Tokyo’s Iconic Tsukiji Fish Market is Safe for Now
The 81-year-old market was slated for demolition and relocation, but now the move has been delayed indefinitely
For 15 years now, the world's most famous fish market has been in limbo. Tourist mainstay and site of record-breaking tuna auctions (alongside sales of every other swimming thing Japan eats), Tokyo's Tsukiji market has been slated for demolition and relocation to a modern facility on Tokyo Bay. But Bloomberg reports that in an 11th hour save, Tokyo governor Yuriko Koike has just announced that the move will be postponed indefinitely.
The move, scheduled for November 7th, was an effort to reclaim some of Tokyo's most valuable real estate while updating the aging market's old-fashioned sensibilities: cobblestone floors, open-air design, and close-packed stalls, which some say cause issues for sanitation and more modern developments like refrigerated truck deliveries. But after years of struggling to contain costs and rising concerns about the environmental safety of the new site (formerly a gas plant), officials have pulled the plug. "Construction costs had ballooned," Bloomberg quotes Koike as saying—current estimates were 588.4 billion yen, just a little under six billion U.S. dollars.

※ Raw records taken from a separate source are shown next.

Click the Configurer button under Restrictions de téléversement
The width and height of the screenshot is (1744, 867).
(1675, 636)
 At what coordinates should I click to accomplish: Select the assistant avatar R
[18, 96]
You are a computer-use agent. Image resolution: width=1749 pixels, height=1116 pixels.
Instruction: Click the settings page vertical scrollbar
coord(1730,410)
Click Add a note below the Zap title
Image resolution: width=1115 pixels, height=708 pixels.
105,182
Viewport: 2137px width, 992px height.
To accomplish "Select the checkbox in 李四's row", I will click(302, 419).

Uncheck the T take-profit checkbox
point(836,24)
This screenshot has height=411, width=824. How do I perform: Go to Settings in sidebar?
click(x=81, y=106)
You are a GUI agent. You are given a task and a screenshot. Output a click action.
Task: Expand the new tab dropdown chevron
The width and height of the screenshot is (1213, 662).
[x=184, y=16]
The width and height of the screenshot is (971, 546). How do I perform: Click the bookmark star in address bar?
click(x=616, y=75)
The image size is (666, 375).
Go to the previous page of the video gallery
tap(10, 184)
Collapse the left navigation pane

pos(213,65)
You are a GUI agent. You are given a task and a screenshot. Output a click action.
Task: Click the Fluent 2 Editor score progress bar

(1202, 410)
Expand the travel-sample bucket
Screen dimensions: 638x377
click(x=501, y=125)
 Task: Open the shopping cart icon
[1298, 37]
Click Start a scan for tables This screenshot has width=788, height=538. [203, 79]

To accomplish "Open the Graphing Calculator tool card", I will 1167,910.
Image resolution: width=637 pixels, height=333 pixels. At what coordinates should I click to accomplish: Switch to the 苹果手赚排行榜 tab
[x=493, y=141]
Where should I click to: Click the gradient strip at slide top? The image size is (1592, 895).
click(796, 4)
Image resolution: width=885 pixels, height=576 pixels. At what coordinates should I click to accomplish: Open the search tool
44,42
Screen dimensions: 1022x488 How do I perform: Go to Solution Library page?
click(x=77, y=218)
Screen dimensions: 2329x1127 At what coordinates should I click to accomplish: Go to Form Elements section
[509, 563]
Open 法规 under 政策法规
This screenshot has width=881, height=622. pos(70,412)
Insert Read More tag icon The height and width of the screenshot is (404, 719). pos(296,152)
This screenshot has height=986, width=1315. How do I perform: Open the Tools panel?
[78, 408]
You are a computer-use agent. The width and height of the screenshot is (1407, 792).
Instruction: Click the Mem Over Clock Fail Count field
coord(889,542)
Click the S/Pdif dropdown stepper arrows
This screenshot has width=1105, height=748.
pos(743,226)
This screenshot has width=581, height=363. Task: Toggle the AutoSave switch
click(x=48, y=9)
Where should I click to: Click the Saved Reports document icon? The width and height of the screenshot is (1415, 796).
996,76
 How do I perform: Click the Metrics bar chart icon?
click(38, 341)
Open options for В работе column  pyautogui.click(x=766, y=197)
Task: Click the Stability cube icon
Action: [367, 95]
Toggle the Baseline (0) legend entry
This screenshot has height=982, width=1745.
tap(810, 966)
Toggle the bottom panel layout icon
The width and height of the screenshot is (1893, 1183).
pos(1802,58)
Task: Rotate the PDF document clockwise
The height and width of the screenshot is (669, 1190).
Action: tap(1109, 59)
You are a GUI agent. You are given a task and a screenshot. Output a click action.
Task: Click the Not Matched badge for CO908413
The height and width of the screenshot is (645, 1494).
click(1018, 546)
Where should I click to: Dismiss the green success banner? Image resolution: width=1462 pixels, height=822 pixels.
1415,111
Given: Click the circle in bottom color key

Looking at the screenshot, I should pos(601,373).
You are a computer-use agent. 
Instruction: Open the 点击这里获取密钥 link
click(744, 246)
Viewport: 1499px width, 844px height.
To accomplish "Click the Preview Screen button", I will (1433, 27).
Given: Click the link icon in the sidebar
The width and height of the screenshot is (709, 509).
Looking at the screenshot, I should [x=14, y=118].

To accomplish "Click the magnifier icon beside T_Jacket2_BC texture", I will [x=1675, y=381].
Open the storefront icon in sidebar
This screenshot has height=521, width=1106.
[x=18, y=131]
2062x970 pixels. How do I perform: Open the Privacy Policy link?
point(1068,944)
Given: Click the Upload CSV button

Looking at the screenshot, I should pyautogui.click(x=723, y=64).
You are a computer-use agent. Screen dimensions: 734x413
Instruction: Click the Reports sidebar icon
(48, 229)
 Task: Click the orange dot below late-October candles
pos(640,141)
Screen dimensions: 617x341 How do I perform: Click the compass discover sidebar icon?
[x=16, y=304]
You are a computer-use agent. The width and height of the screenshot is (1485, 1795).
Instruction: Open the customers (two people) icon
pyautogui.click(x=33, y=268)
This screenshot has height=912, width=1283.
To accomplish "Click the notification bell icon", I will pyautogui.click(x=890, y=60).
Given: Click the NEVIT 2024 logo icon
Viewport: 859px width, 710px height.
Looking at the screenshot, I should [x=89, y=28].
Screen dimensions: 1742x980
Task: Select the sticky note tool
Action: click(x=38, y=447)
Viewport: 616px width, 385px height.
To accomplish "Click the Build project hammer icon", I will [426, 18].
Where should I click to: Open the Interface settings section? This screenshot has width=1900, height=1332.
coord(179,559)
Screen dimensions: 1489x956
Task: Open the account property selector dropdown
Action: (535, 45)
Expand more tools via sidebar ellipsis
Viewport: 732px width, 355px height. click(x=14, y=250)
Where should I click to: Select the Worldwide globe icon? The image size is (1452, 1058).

Tsukiji has long been one of Tokyo's biggest tourist draws, most famously for its pre-dawn tuna auctions, where visitors are allowed to line up in the middle of the night—right on the cobblestone, no creature comforts in this working market—to observe sales. The inner market is then closed to tourists throughout the morning, opening up again after the day's business is done. Surrounding the inner market is a labyrinth of food stalls and small groceries, which would have found themselves without an anchor and home had the market's move proceded.
So for now, Tsukiji is safe, and considering the obstacles in the path of relocating it, visitors can breathe a sigh of relief. But in a city as future-minded as Tokyo, with real estate this valuable, there's no guarantee how long that will remain the case.